Abstract's details

A novel sea state classification scheme based on global CFOSAT wind and wave observations

Huimin Li (School of Marine Sciences, NUIST, China)


Bertrand Chapron (LOPS, IFREMER, France); Douglas Vandemark (Ocean Processes Analysis Laboratory, University of New Hampshire, US); Chen Wang (School of Marine Sciences, NUIST, China); Justin Stopa (Department of Ocean and Resources Engineering, University of Hawaii at Manoa, US); Wenming Lin (School of Marine Sciences, NUIST, China); Biao Zhang (School of Marine Sciences, NUIST, China); Yijun He (School of Marine Sciences, NUIST, China)

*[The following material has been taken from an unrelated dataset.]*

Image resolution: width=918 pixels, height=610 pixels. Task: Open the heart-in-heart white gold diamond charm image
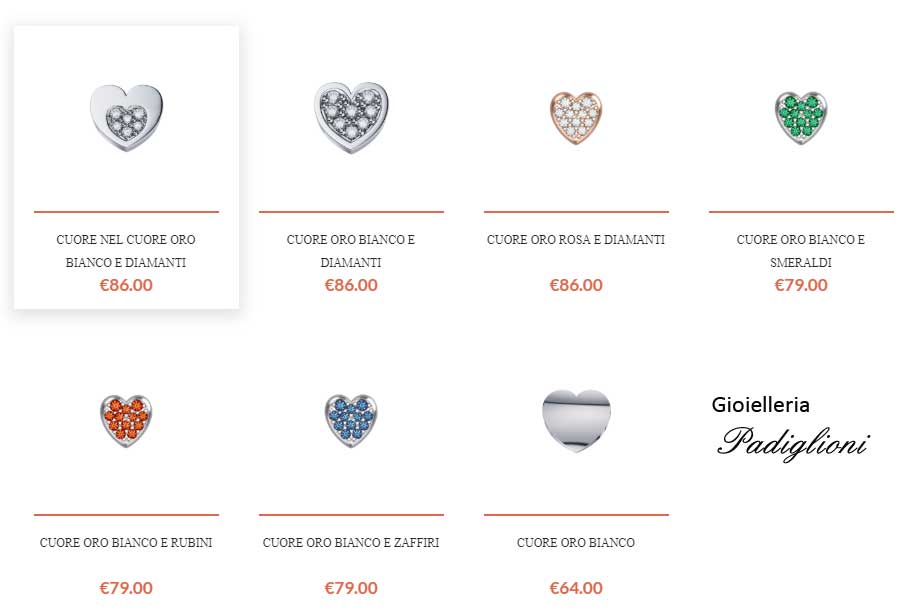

Event: 2022 Ocean Surface Topography Science Team Meeting

Session: CFOSAT

Presentation type: Type Forum only

Contribution: not provided


Sea state is recognized as an essential variable in the global climate system, and a complement to other widely used observations including sea surface temperature, sea level, and surface winds. Most previous global sea state investigations have utilized either model outputs or reanalysis data to explore the spatio-temporal characteristics. A main reason for this has been the lack of concurrent wind and wave measurements at global scale. This situation has improved with the launch of the China-France Oceanography SATellite (CFOSAT), which carries a wind scatterometer (SCAT) and a wave spectrometer (SWIM) aboard. In this study, we take advantage of the simultaneous CFOSAT wind and wave observations to develop a new approach for sea state classification. First, global average CFOSAT estimates of wind speed, significant wave height, inverse wave age and mean square slope are found to be consistent with previously reported data. A k-means clustering technique is applied to these measurements to classify sea state conditions into 6 pre-defined clusters in terms of the four-dimensional wind and wave ensemble. Each group has distinct wind and wave features, characterized by differing wind-swell dominance and sea state maturity, etc... The occurrence frequency of these groups across the globe portrays the spatial dominance of different sea state classes. Observed spatial distributions are expected to indicate variability in wave-induced momentum flux. Future efforts shall be devoted to building links between these sea state groups and local air-sea flux characteristics.